- [Passage provided]
ISLAMABAD: The vigorous steps being taken by the government of Pakistan to ensure a conducive business environment in the country have so far failed to attract the desired volume of foreign investment, WealthPK reports.
According to the data of the State Bank of Pakistan, foreign investment in the country was recorded at $1.78 billion in the first quarter of the current fiscal compared to $4.58 billion in the corresponding period of the previous financial year.
The data showed that the total foreign investment in the country in the current fiscal so far was $314.5 million compared to $487.8 million in the same period of the previous financial year.
Saddam Hussein, a research economist at the Pakistan Institute of Development Economics, told WealthPK that the country was facing challenges in attracting foreign investment. He said that the government was struggling hard to attract foreign investment.
“The country now has a chaotic policy framework due to the International Monetary Fund programme, its interventions, the Covid-19 pandemic and devastation caused by the recent floods. Macroeconomic stability is still a long way off, and the government must continue to work to win back the trust of local and foreign investors and financial institutions,” he said.
Saddam Hussein said that investment might come from any source. “In fact, international investors are drawn to a country when domestic investors are racing to make investments there. Unfortunately, foreign direct investment in the country has been fairly low as it is less than 4% of the Gross Domestic Product. Local investment and foreign direct investment are important for the development of every country,” he added.
Low domestic investment in Pakistan can be attributed to a lack of company growth, poor retail, a fragile stock market, ineffective stability and unsupported construction activities. These issues are a result of a self-centred or reactive policy. Foreign investment cannot be attracted without thriving domestic businesses under mercantilism.

- [Data to examine]

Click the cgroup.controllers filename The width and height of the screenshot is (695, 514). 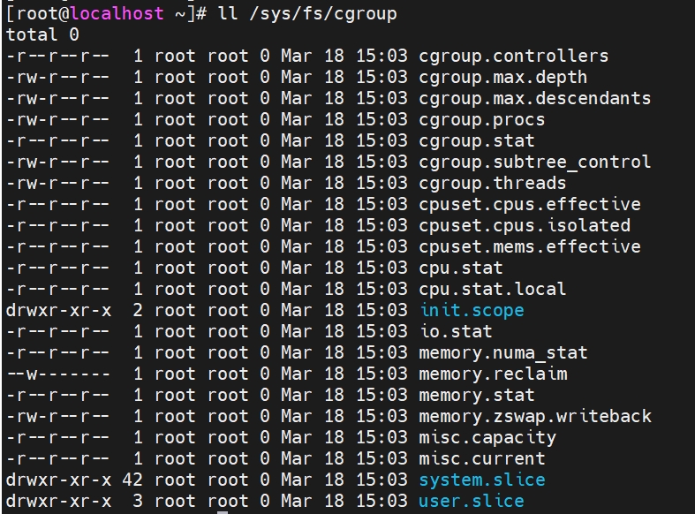[513, 57]
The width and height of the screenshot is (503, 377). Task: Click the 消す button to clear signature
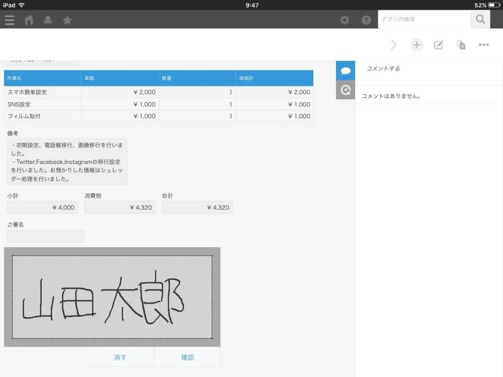point(120,357)
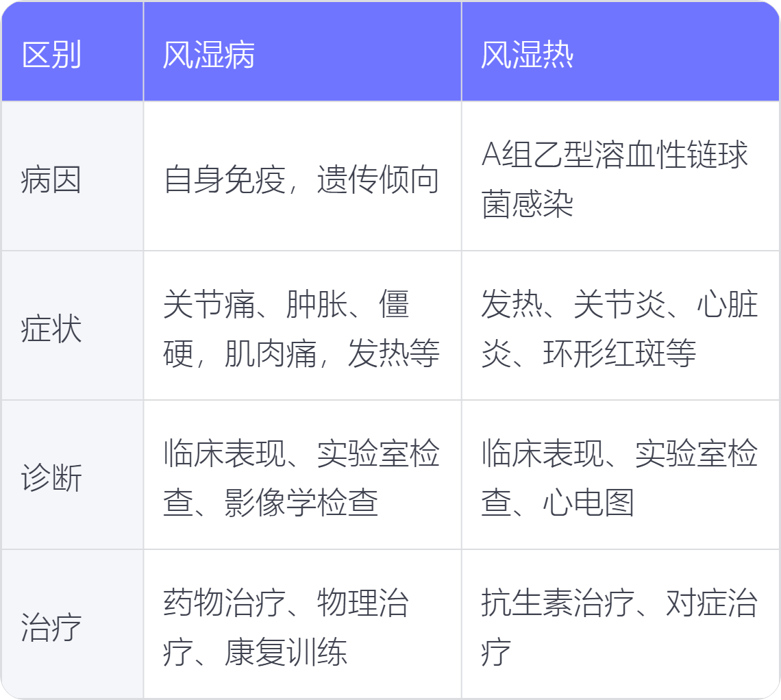The height and width of the screenshot is (700, 781).
Task: Select the 风湿病 column header
Action: 209,55
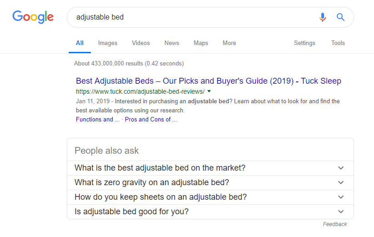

- [Task requirements]
A. Decide whether each statement agrees with the report on foreign investment in Pakistan. Answer yes or no for each one, and quote the words from the report that settle it.
(i) Foreign investment in the first quarter of the current fiscal year was lower than in the same quarter of the previous year.
(ii) Foreign direct investment in Pakistan is more than 4% of the Gross Domestic Product.
(iii) Saddam Hussein works at the Pakistan Institute of Development Economics.
B. Answer these questions from the report on foreign investment in Pakistan:
(i) Whose data gives the foreign investment figures?
(ii) What was the total foreign investment in the current fiscal year so far?
(iii) What kind of policy are the problems behind low domestic investment said to result from?
C. Proceed with the report on foreign investment in Pakistan, starting right after its last sentence.

- [Solved tasks]
A.
(i) Yes: "foreign investment in the country was recorded at $1.78 billion in the first quarter of the current fiscal compared to $4.58 billion in the corresponding period of the previous financial year."
(ii) No: "foreign direct investment in the country has been fairly low as it is less than 4% of the Gross Domestic Product."
(iii) Yes: "Saddam Hussein, a research economist at the Pakistan Institute of Development Economics"

B.
(i) The State Bank of Pakistan
(ii) $314.5 million
(iii) A self-centred or reactive policy

C.
The research economist said the issues related to taxes caused a lack of trust among businessmen and traders in government policies. He said that the public deficit made the policies more volatile. “Cities like Karachi, Lahore, Faisalabad and Sialkot are the main industrial centres that can provide investment opportunities,” he added.
He said that frequent changes in taxes and a lack of trust in government policies kept the country at low investment levels as it was unable to attract foreign investment. “Pakistan has also lost its advantage in international trade by continuing to depend on low-tech products. Private sector players have adapted themselves to the new realities of global markets. Favourable trade, investment and openness in the policies can contribute to the growth of dynamics,” he said.
Muhammad Safdar Kazi, the chief executive officer of Fair Edge Securities, told WealthPK that the current political situation was keeping away investors from the country. “Political and economic stability is essential for greater international and domestic investment. No investor will be willing to invest in a politically or economically unstable country,” he added.